INSTRUCTIONS FOR THE TASK: Would you filter these records and copy every line that has the word "Open"?

DATA TO PROCESS:
· · · · · · ·

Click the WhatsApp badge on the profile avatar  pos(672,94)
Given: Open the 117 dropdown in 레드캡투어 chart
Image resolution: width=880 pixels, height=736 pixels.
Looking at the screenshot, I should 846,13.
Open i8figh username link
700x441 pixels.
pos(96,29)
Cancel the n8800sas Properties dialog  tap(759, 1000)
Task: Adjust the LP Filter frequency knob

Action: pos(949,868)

· · · · · · ·

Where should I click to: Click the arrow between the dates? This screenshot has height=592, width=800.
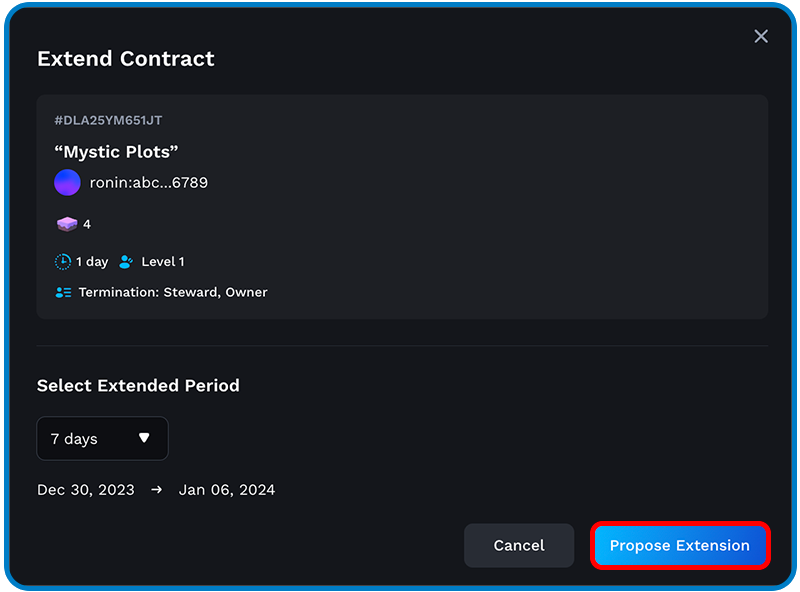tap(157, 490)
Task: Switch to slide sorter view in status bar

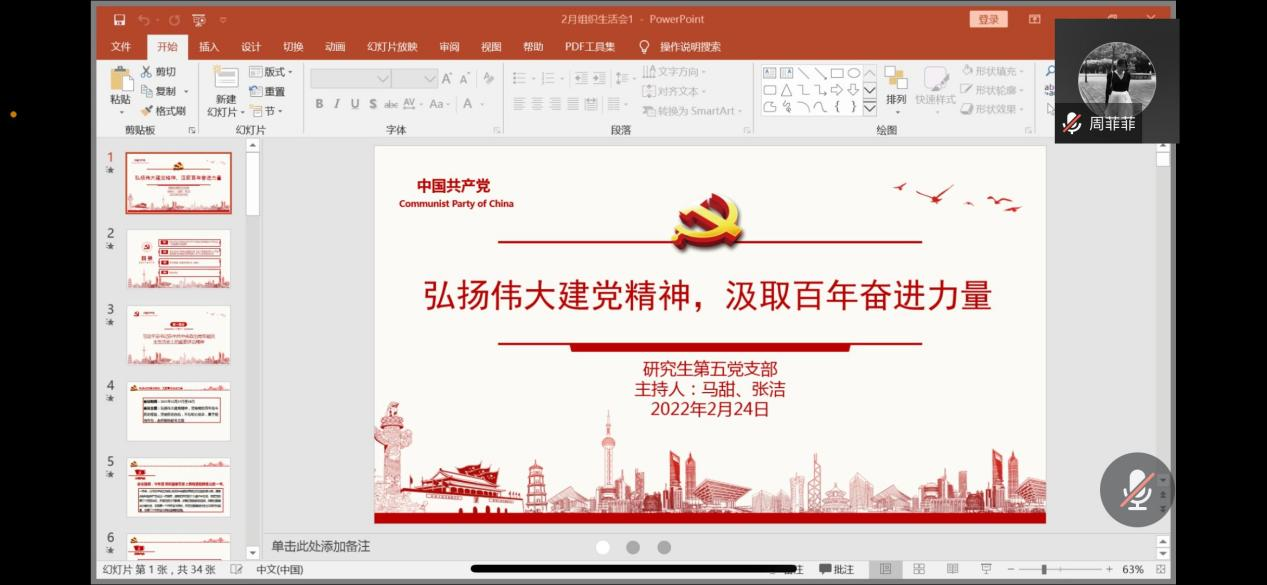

· · · · · · ·

SOLUTION BELOW:
Given: Open the 117 dropdown in 레드캡투어 chart
Open i8figh username link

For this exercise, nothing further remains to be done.